Vandegobbleschroy, and, indeed, all the ladies in the cantonment,
to a little festival in honour of the recovery of my health, of the
commencement of the shooting season, and indeed as a farewell
visit, for it was my intention to take dawk the very next morning
and return to my regiment. The three amateur missionaries whom I
have mentioned, and some ladies in the cantonment of very rigid
religious principles, refused to appear at my little party. They
had better never have been born than have done as they did: as you
shall hear.
"We had been dancing merrily all night, and the supper (chiefly of
the delicate condor, the luscious adjutant, and other birds of a
similar kind, which I had shot in the course of the day) had been
duly feted by every lady and gentleman present; when I took an
opportunity to retire on the ramparts, with the interesting and
lovely Belinda Bulcher. I was occupied, as the French say, in
CONTER-ing fleurettes to this sweet young creature, when, all of a
sudden, a rocket was seen whizzing through the air, and a strong
light was visible in the valley below the little fort.

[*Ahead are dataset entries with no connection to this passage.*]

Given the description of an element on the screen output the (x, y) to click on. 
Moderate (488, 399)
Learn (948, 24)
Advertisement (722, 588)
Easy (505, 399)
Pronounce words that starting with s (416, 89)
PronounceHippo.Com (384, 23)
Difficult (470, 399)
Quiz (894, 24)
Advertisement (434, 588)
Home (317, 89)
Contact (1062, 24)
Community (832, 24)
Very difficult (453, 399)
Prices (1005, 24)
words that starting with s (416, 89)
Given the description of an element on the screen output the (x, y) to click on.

"'What, fireworks! Captain Gahagan,' said Belinda; 'this is too
gallant.'
"'Indeed, my dear Miss Bulcher,' said I, 'they are fireworks of
which I have no idea: perhaps our friends the missionaries--'
"'Look, look!' said Belinda, trembling, and clutching tightly hold
of my arm: 'what do I see? yes--no--yes! it is--OUR BUNGALOW IS IN
FLAMES!'
"It was true, the spacious bungalow occupied by Mrs. Major-General
was at that moment seen a prey to the devouring element--another
and another succeeded it--seven bungalows, before I could almost
ejaculate the name of Jack Robinson, were seen blazing brightly in
the black midnight air!
"I seized my night-glass, and looking towards the spot where the
conflagration raged, what was my astonishment to see thousands of
black forms dancing round the fires; whilst by their lights I could
observe columns after columns of Indian horse, arriving and taking
up their ground in the very middle of the open square or tank,
round which the bungalows were built!